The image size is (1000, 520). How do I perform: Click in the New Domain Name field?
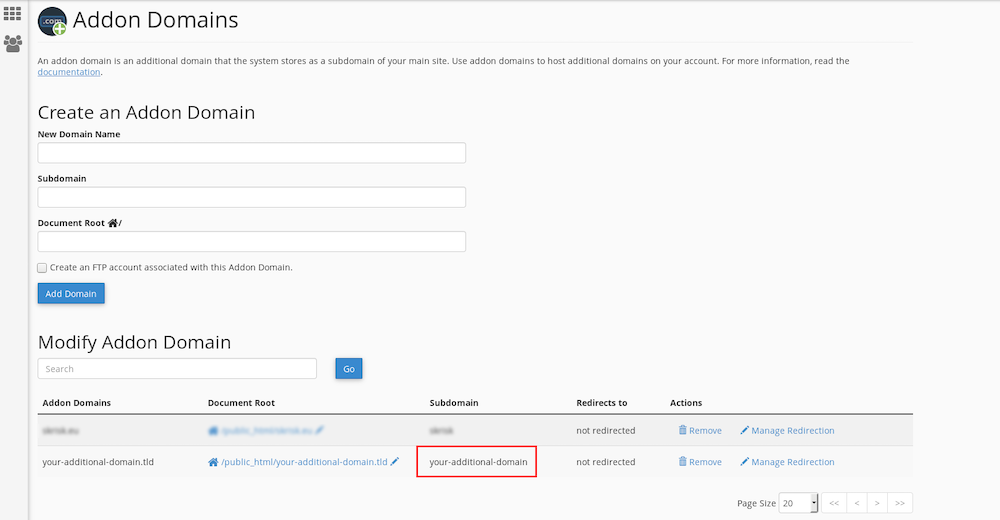[x=251, y=153]
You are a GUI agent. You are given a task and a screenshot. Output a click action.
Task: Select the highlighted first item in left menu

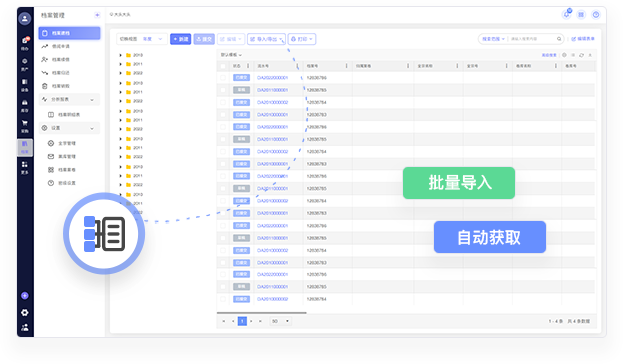pyautogui.click(x=69, y=33)
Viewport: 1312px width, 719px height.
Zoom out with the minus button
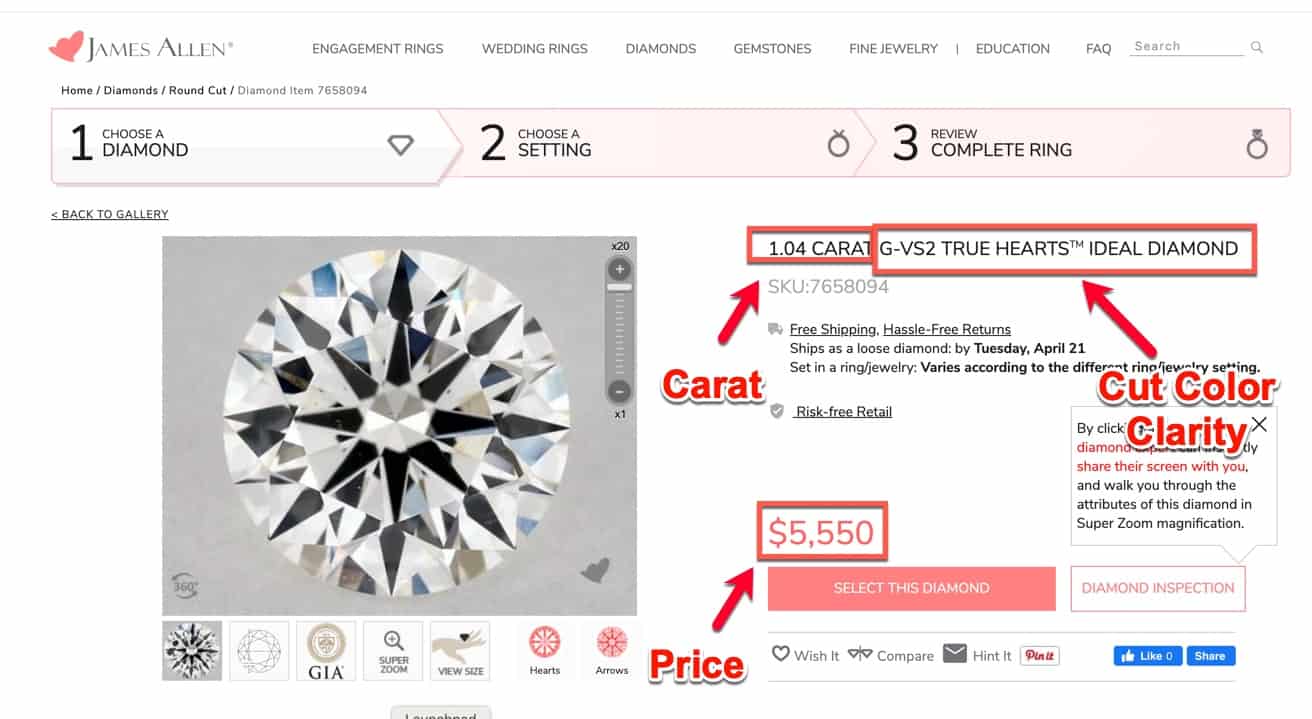pyautogui.click(x=620, y=391)
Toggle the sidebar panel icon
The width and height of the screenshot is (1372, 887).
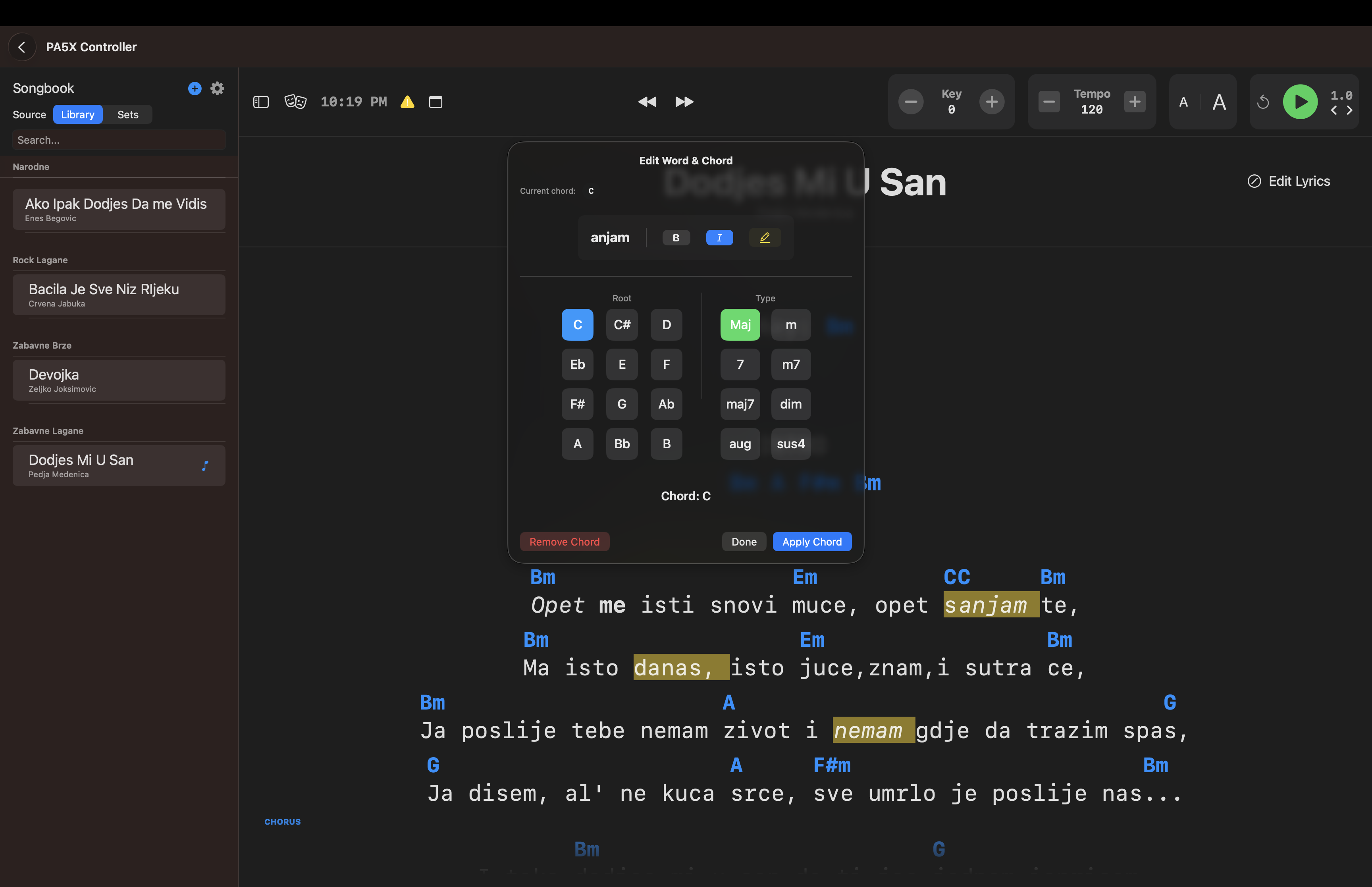pyautogui.click(x=261, y=102)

------------------------------------------------------------------------

__Stated goal__.
Update the data by changing every "screenshot" to "screen capture" and keeping everything else the same. Omit the pictures from your answer.

__Final result__.
The image size is (1000, 520). How do I perform: Click in the New Domain Name field?
[x=251, y=153]
You are a GUI agent. You are given a task and a screen capture. Output a click action.
Task: Select the highlighted first item in left menu

pyautogui.click(x=69, y=33)
Viewport: 1312px width, 719px height.
Zoom out with the minus button
pyautogui.click(x=620, y=391)
Toggle the sidebar panel icon
The width and height of the screen capture is (1372, 887).
pyautogui.click(x=261, y=102)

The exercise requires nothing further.